Limitations & Future Work

  • Solver Frozen at Iteration Start: Stage 1 rewards depend on the frozen Solver. If the base model is weak in a domain, the Solver provides noisy rewards, potentially misguiding the Thinker.
  • Diminishing Returns on Larger Models: Gains for 7B (+2.3%) are much smaller than 3B (+5.7%), and 7B nearly plateaus on MathVision and ChemBench. Its effectiveness on even larger models remains unproven.
  • Heavy Reliance on External SOTA Models: Knowledge completion uses Gemini-2.5-Flash, evaluation uses Gemini-3.0-Flash, and synthesis relies on SOTA LVLMs. True "self-evolution" without external distillation is not yet achieved.
  • Pipeline Complexity: Dual decoupling + two stages + curriculum iterations + DAPO-style clipping leads to high engineering complexity and many hyperparameters, making reproduction difficult.
  • vs Vision-R1 / OpenVLThinker: These follow the "synthetic CoT cold start + GRPO solving" paradigm. DoGe argues this ignores context and leads to reward hacking, opting for learn-context-then-solve.
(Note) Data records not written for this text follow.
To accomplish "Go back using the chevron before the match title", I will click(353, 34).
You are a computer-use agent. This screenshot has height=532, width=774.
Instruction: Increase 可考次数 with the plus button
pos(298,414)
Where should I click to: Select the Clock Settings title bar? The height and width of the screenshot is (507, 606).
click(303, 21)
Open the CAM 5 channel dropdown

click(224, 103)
DoGe-7B outperforms Vision-R1-7B on average (53.2 vs 51.7), though Vision-R1 is stronger in specific math benchmarks.
  • vs Vision-SR1 (Self-Reward RL): Self-reward often focuses on visual perception; DoGe's Solver-pass-rate is directly anchored to downstream reasoning correctness.
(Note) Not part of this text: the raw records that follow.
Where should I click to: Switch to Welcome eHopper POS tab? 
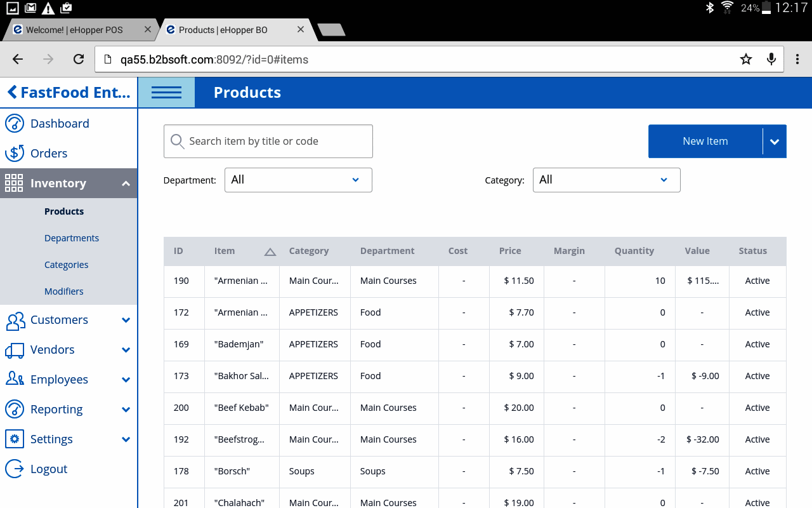pos(75,30)
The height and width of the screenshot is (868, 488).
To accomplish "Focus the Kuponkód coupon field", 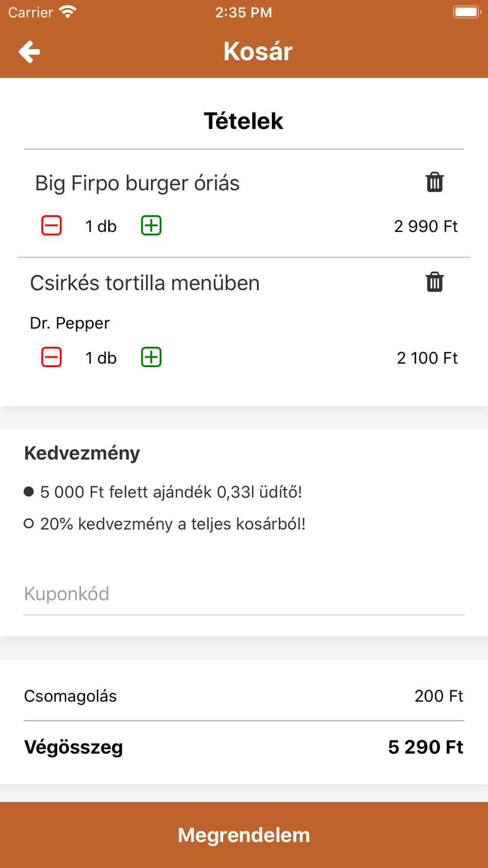I will (244, 594).
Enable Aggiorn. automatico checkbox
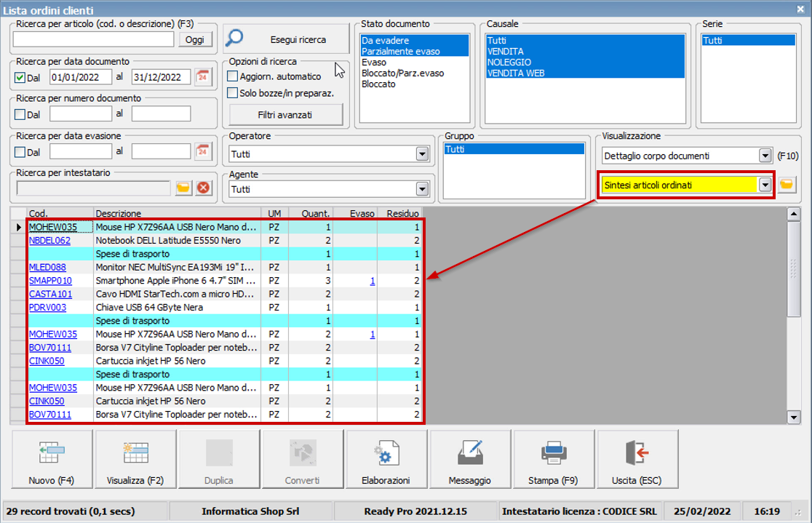The image size is (812, 523). [x=233, y=76]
  • vs Training-Free GRPO: The latter moves learning to the context space using external experience; DoGe remains in the parameter-update school but shares the emphasis on the value of context.

Rating

  • Novelty: ⭐⭐⭐⭐ "Context-first + dual decoupling" identifies the root of reward hacking as the "neglected prompt context." Problem masking + Solver-as-reward is highly innovative.
  • Experimental Thoroughness: ⭐⭐⭐⭐ 7 benchmarks, dual scales, 3 iterations + entropy analysis; however, lacks comparison with more self-evolution SOTAs on 7B.
  • Writing Quality: ⭐⭐⭐ Clear cognitive narrative, but small flaws in formula numbering and some evaluator names likely contain typos.
  • Value: ⭐⭐⭐⭐ Provides an actionable, anti-collapse training paradigm for VLM self-evolution in data-scarce domains.